Je demande la création d’un observatoire destiné à veiller
au respect des personnes humaines employées sur les tournages. Suis-je «
réactionnaire » ? Sexuellement frustrée parce que je demande pour des êtres
humains les mêmes égards que pour les animaux ? Nous nous indignons du massacre
des bébés phoques, du gavage des poulets, jusqu’aux animaux mal traités dans
les tournages X. Citons pour rire, pour le fou- rire car sans folie, il
faudrait en pleurer, cet avis d’un internaute sur la zoophilie « [même si
j’adore la sexualité filles / animaux] je ne peux cependant, en tant que
technicien vétérinaire, défendre l’idée d’une interaction sexuelle entre l’être
humain et l’animal, parce que cela ruinerait la psyché de l’animal et le ferait
ensuite agir de façon intolérable au regard des règles de politesse de la
société humaine. De plus, il serait mal d’encourager un animal innocent à
suivre les traces du mâle humain, en quête d’un idéal inaccessible ».
Froid dans le dos.
Virtuel mortel
Imaginons un instant qu’ait lieu une campagne
d’information des spectateurs, avec diffusion sur une chaîne généraliste d’un
film documentaire (du type « Shocking truth ») comportant des images porno
tournées « backstage » . Pour la plus grande majorité, le passage d’une
représentation virtuelle à une réalité physique atroce contribuerait à une
diminution considérable, si ce n’est à une disparition totale de l’excitation
provoquée par ces images.
C’est à ce stade, et à ce stade seulement, qu’il faut
réintégrer le point de vue du spectateur pour comprendre les résistances que
soulèvent aujourd’hui les attaques dirigées contre la pornographie.

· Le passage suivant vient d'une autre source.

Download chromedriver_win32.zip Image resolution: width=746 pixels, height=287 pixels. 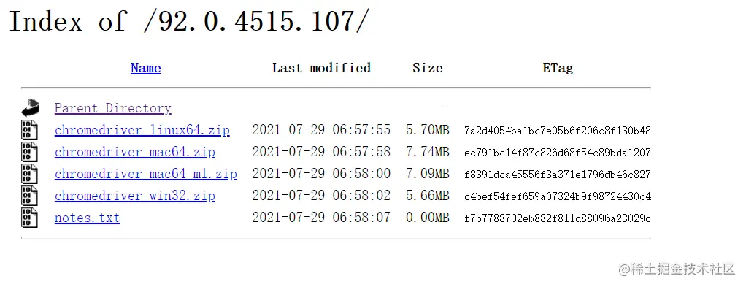(x=134, y=196)
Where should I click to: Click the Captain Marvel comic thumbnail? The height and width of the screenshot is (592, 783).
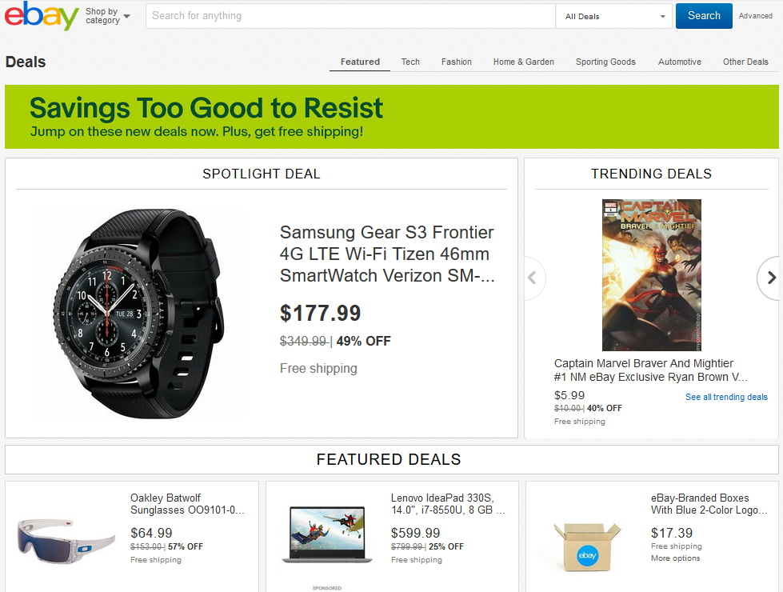650,274
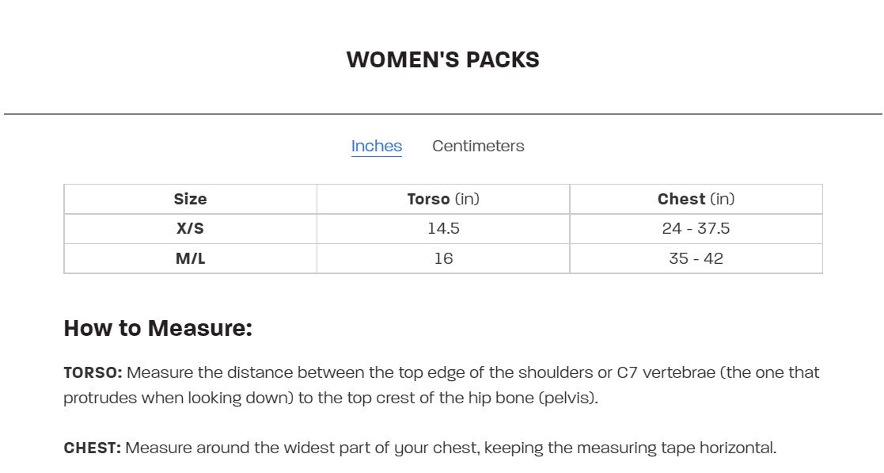The image size is (884, 473).
Task: Click the Chest (in) column header
Action: (x=696, y=199)
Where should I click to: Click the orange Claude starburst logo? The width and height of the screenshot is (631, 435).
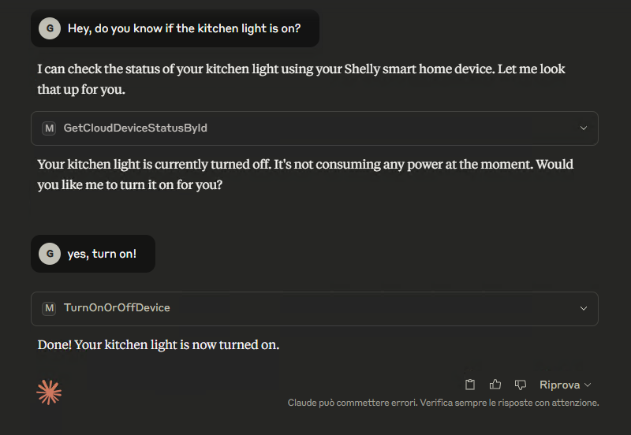point(49,392)
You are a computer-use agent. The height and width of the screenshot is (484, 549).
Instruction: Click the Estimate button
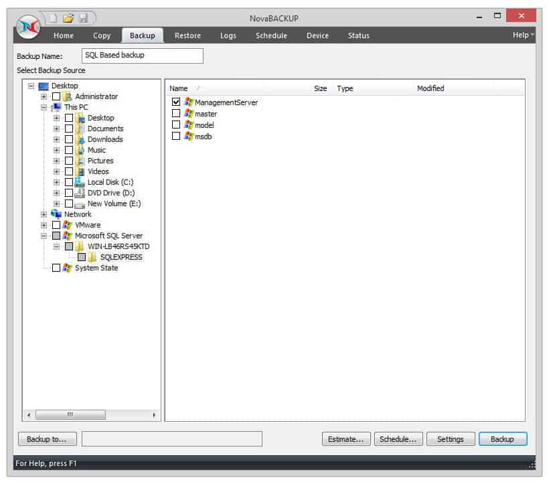click(346, 439)
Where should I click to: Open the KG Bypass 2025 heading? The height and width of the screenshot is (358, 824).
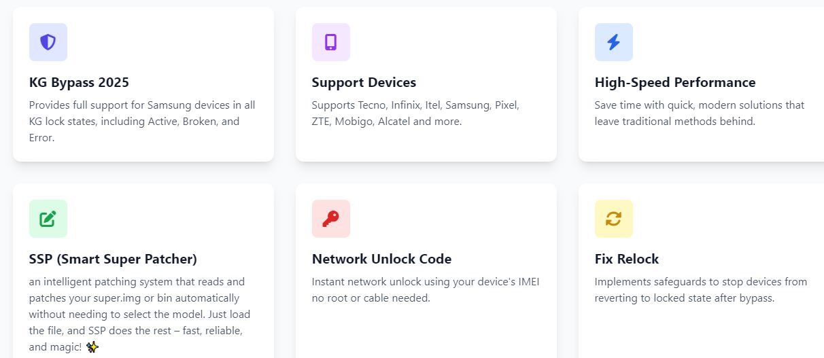point(79,83)
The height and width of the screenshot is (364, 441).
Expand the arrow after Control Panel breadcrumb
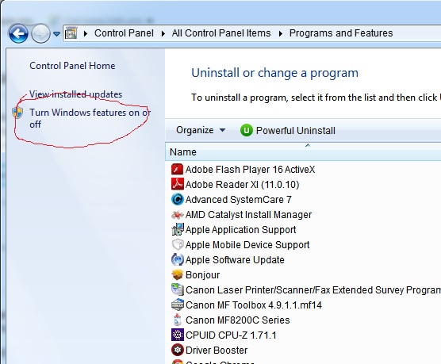coord(163,33)
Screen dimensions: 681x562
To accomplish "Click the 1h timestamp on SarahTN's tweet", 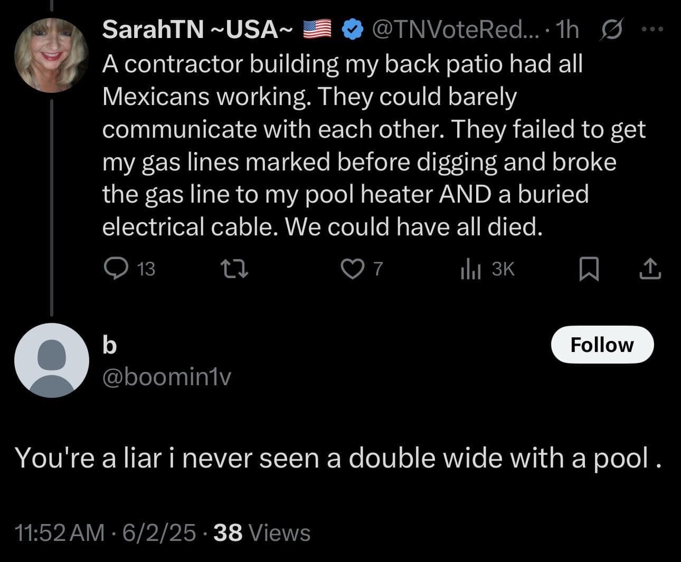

Ce spectateur, ces millions de spectateurs, une fois
privés de leur jouissance virtuelle, devraient chercher d’autres ressources
pour leur plaisir onaniste. Mais combien d’entre eux en sont-ils encore
capables ?
Il ne faut pas sous-estimer la terreur et l’agressivité que suscitent chez certains la fin du rêve pornographique, la fin de l’image de la femme-trou, le désarroi que serait pour eux la perte d’un univers fantasmatique virtuel qui est souvent leur principal accès à la jouissance.
Comment jouir dans le monde réel ? Comment jouir de chair
et d’odeur et du poids et de la présence vivante et souffrante d’une femme ? Il
est urgent de proposer aux adolescents une autre vision du sexe et de l’amour
que celle des femmes-orifices et des enculeurs-performance. On peut d’ailleurs
se demander quels bons petits soldats dociles, quelles brutes obéissantes et
conditionnées on cherche à faire des hommes, pendant qu’on transforme les
femmes en animaux / objets méprisables et maltraités. Les chefs de guerre
serbes dopaient leurs troupes aux films pornos avant de faire des descentes
dans les villages ? Tout est fait pour que le spectateur onaniste reste enfermé
dans l’ignorance de son propre corps et donc forcément aussi dans celle du
corps de l’autre - en psychopathe qui non seulement ne réagit plus à la
souffrance d’autrui, mais en jouit. La question du spectateur est : quelle
humanité préparons nous, et voulons nous fabriquer des générations d'individus
conditionnés, dociles, économiquement performants, prêts à tolérer n’importe
quelle abomination de la part du corps social qui les entretiendra dans leur
jouissance maladive?
Amoureux de la chair, des odeurs, de la sueur, des infinis
jeux du sexe, nous ne nous devons pas seulement d’informer nos semblables sur
les violences de la pornographie industrielle. A nous de témoigner de notre
joie de vivre dans le monde réel et de défendre avec délectation les formes
infinies de la jouissance incarnée.
La joie, plus forte que le gang bang.